A Prayer and Fasting Devotional
I will be exalted among the nations,
I will be exalted in the earth!” – Psalm 46:10
For quite some time, I wrongly believed this verse was a call to quiet my life and soul, to reject the world’s busyness, so that I may more fully know God. And, perhaps, there is a great deal of truth in such a premise, but as my seminary professor always liked to say, “right doctrine/belief, wrong text.” As I began to read the context around the verse, the entirety of Psalm 46, I noticed these poetic verses speak out of a troubled, perilous, and war-torn world, a tumultuous world created both by the evils of the earth and those of humanity. Verse 10, then, is not so much about quieting our inner-soul, as it is a call to place our confidence in the Lord amidst a dark and oftentimes terrifying world, to stop tarrying about like the rest of the fear-plagued world, and trust that all of history is moving toward God’s intended end, namely an entire created order singing His praise and honor (v. 10b).

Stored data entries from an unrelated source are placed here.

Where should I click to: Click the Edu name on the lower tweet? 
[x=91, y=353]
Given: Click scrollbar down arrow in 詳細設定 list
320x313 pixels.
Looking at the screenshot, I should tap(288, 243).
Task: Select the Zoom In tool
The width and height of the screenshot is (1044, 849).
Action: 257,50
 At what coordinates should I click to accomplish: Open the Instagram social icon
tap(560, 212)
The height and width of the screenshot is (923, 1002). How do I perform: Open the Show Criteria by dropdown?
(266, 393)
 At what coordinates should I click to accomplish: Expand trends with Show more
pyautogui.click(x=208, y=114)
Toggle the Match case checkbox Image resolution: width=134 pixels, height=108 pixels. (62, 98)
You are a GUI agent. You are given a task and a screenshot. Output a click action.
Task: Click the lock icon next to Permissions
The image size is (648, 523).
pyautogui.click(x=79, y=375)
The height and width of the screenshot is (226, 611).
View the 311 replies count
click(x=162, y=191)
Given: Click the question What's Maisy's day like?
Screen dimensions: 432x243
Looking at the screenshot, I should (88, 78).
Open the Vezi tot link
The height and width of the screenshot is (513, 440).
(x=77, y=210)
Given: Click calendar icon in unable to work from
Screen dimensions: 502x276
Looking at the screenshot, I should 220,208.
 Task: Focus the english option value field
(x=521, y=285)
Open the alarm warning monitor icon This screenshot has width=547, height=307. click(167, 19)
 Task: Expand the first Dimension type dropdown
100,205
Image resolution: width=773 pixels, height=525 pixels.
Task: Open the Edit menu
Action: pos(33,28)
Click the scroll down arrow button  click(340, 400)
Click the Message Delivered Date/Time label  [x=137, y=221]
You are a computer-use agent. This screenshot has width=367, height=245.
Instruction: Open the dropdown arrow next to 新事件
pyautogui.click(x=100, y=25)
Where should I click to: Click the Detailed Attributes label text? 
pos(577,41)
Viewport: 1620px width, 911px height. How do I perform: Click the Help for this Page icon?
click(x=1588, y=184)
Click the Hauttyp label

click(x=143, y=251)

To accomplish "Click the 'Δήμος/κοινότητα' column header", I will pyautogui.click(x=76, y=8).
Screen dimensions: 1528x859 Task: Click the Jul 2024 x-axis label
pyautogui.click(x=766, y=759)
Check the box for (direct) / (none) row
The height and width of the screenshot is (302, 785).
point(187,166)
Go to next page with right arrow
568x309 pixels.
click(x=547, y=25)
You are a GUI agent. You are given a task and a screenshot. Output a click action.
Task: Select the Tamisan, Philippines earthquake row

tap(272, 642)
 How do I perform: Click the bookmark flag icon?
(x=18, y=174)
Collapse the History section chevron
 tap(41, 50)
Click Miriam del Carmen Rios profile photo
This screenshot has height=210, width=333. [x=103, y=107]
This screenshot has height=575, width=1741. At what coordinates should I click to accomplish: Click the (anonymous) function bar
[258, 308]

Perhaps no other situation serves as a better litmus test for the locale of our confidence as one marked by real trouble and peril. What have the dark seasons in your past, or perhaps the one you’re struggling through even now, revealed about the object(s) of your confidence? Does trouble and peril produce fear in you, forcing you to scurry about, anxiously trusting the devices of this world to provide for your salvation? Or does the darkness reveal in you a confidence in the One who reigns over the entire cosmos, who supremely demonstrated His power and faithfulness in and through the life and work of Christ? As we take time to reflect in this season of prayer and fasting, may the words of the Psalmist ring all the more true in us, namely that we would “be still and know that He is God.”